Но могила эта отделяет и вечно будет отделять меня вовсе не от России. Из-за России-то и вся мука, вся ненависть моя. Иначе чего бы мне сидеть в Приморских Альпах, в Париже? Я бы и в земляные работы не стал играть. А просто, без всяких разговоров, махнул бы через ров в российскую «человечину» – и дело с концом”.
“Маскарад мертвецов” – пишут о Бунине и его единомышленниках в Москве. “Ведьмина кухня” – отвечает он советским критикам и периодическим изданиям: “Правде”, “Известиям”, “Красной нови” – и тем эмигрантским, которых он считает просоветскими, например “Воле России”. “Якобы врагом большевиков, а на самом деле их единоутробным братом, который грызется с ними только из-за частностей”, называет Бунин одного из редакторов этого журнала, эсера Марка Слонима, который “даже Москву перещеголял”.

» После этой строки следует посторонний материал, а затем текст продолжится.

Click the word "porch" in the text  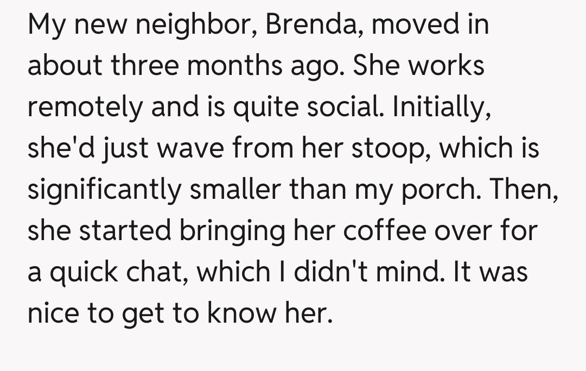pos(431,190)
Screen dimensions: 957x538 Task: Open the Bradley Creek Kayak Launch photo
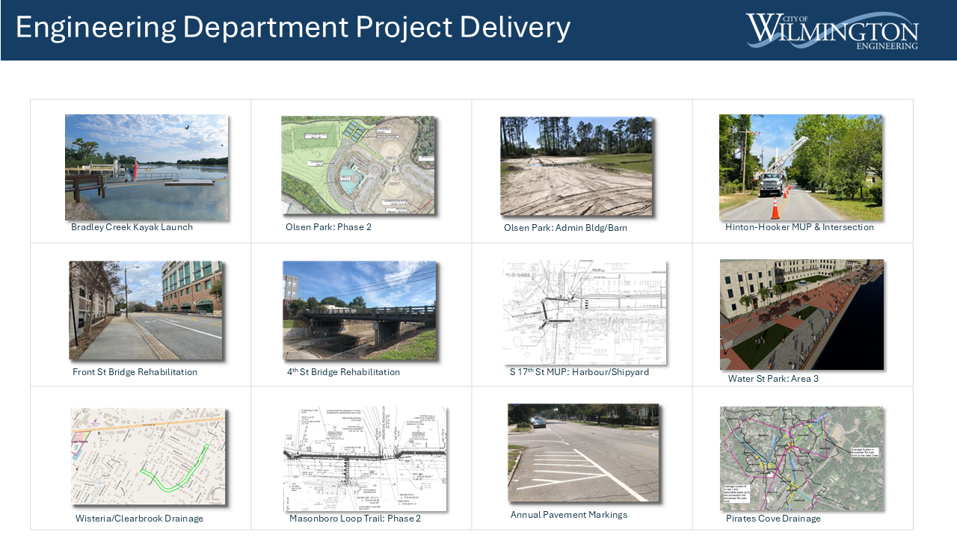pyautogui.click(x=147, y=167)
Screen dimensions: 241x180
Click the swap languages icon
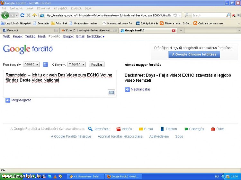(45, 64)
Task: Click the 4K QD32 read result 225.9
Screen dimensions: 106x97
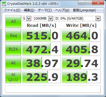Action: (x=42, y=77)
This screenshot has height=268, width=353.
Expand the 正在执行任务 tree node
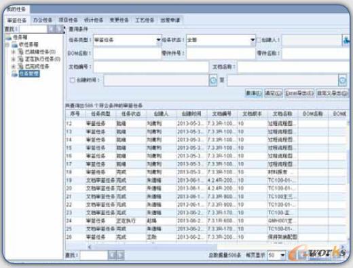click(x=14, y=59)
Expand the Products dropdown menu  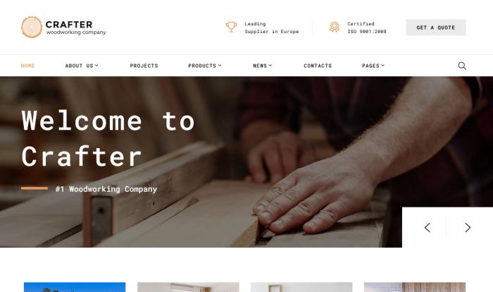point(205,66)
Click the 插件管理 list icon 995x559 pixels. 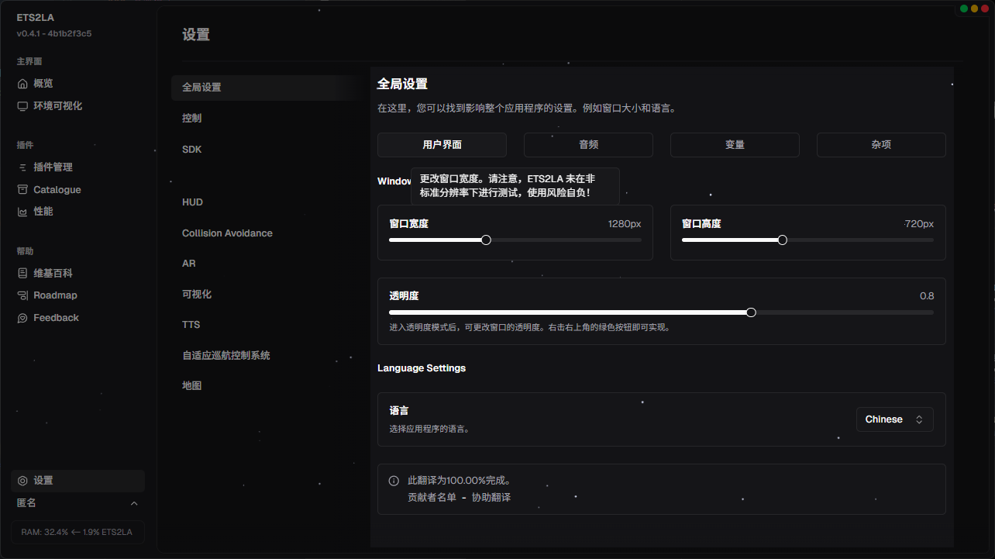(x=22, y=167)
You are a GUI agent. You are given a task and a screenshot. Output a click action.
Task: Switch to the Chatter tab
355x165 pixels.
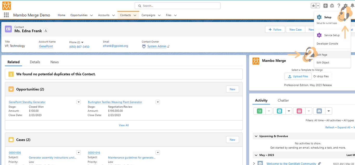click(x=283, y=100)
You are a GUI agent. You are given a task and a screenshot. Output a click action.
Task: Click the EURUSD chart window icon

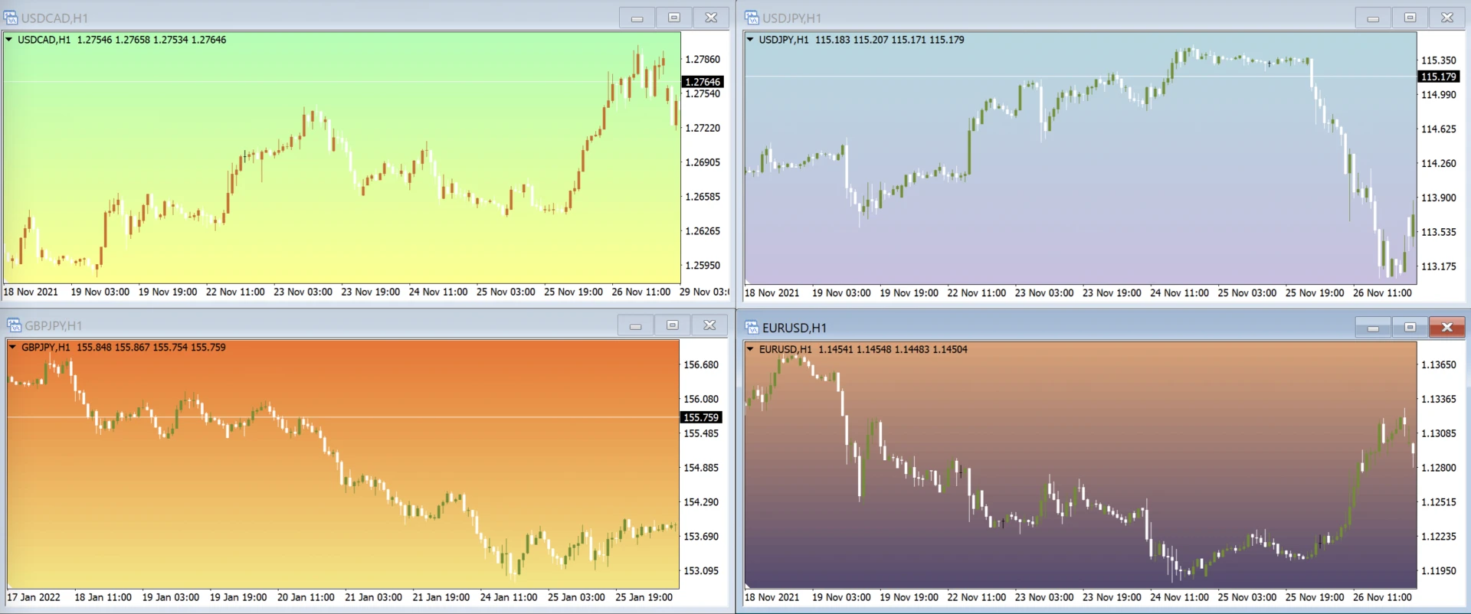coord(752,328)
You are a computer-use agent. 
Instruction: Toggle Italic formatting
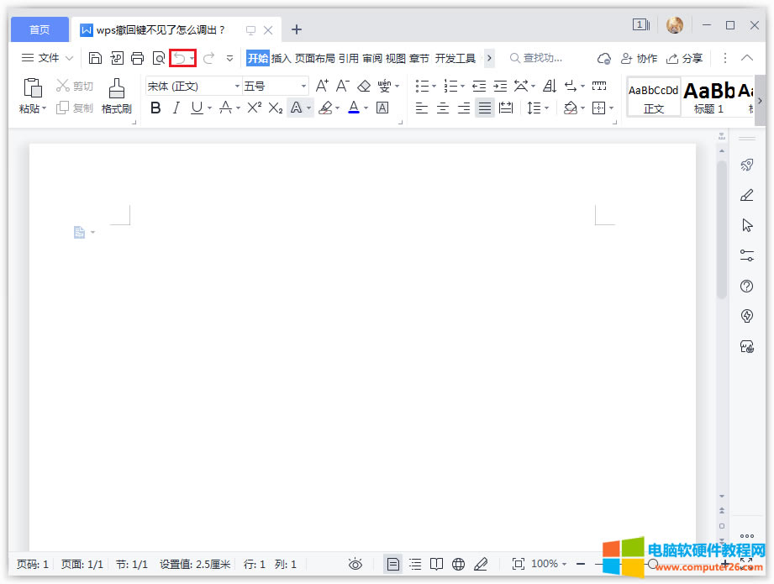coord(176,108)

Бунинская характеристика “Литературных откликов” Слонима: “Ничего подобного по лживости и пошлости я, кажется, даже и в московских журналах не читал”. Резко и категорично? Да, безусловно. Столь же резко и категорично, как и суждения Слонима о Бунине: “Многие писатели совершенно не обладают чувством такта, и их слух не режут скрипучие или хриплые ноты собственного голоса. Это блестяще подтверждается именно на примере Бунина”. Или: “Бунин очень хороший писатель, хотя для меня мертвый, потому что не двигающийся, застывший и принадлежащий к завершенной главе истории русской литературы. Она давно уже дописана, а Бунин к ней только приписывает. Он весь в прошлом – психологически, формально, по своим сюжетам, по своей трактовке, по своим подходам к людям и России”; “Бунин безнадежно глух, ослеплен политической злобой и скован самомнением и предубежденностью”; “Злобу вызывают в нем все эти «новые люди» литературы, все эти нетитулованные пришельцы, к которым он, дворянин от искусства, относится с тем же презрением, что и крепостной барин к «хамам» и «кухаркиным детям». Для него они враги, он с ними борется, и в борьбе этой готов применить самые невероятные приемы. Ибо насколько сдержан Бунин-художник, настолько же распущен и не брезглив Бунин – критик и публицист”.
Бунин и его противники – слово “оппоненты” здесь кажется слишком мягким – не сдерживают себя в оценках, потому что для них это не просто полемика, это война, идеологическая, нравственная, эстетическая война, в которой решается судьба России, да и всего человечества. Война, в которой надо быть безжалостным к врагу, потому что политика и идеология разделила на два враждебных лагеря даже когда-то близких друг другу людей – пример тому Бунин и Горький.